Thursday, December 20, 2012

Whats on my mind....

So this song came on while I was showering last night and I remembered how much I love it.....




I've had a lot on my mind the last couple weeks. Especially things with me and The Boy. How they ended, why they ended, if it was the right decision. Being so far away and not being able to just sit down with him face to face is really hard....on top of that there is the fact that I have no clue how I would feel about things if I were at home and not on the other side of the world. A huge part of me wants to text/call him and say lets just pretend I never said any of those things and make it all better..but how unfair of me is it to ask that when I have no clue where things will be in the next 7 months? I don't know how I will feel when I get home and I can't be that cruel to him having asked him to wait some 13 months for me to get home and then drop a bomb like that. Its not right. So I don't do it. I don't run to recant everything I said. I just kind of sit and hope that he doesn't find anyone else before I get home(not so kind of me either) so that we can talk about it then and see where it leads us. Maybe in the next 7 months I will figured out my shit and i'll be able to give him the commitment he has been more than happy to give me? 


Sorry for such a deep post today but I really needed to get that all off my chest. 


2 comments

P!nky said...

Life feels better when you get things out.
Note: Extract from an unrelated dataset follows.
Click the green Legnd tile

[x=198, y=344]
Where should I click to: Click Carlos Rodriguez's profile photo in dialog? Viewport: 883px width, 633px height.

Good for you for posting, that's what a blog is for.

Time will tell, but I'm glad you are being strong and holding to what you believe!

ENJOY your time abroad!

xoxo

Samantha said...

You are putting YOU first and that's what is most important. Just stay honest and open, with you and him. If you always put out there what you are really feeling, there is no way you can be wrong.

You are such a strong person and I admire that! Hope you have a good weekend! And enjoy your holidays!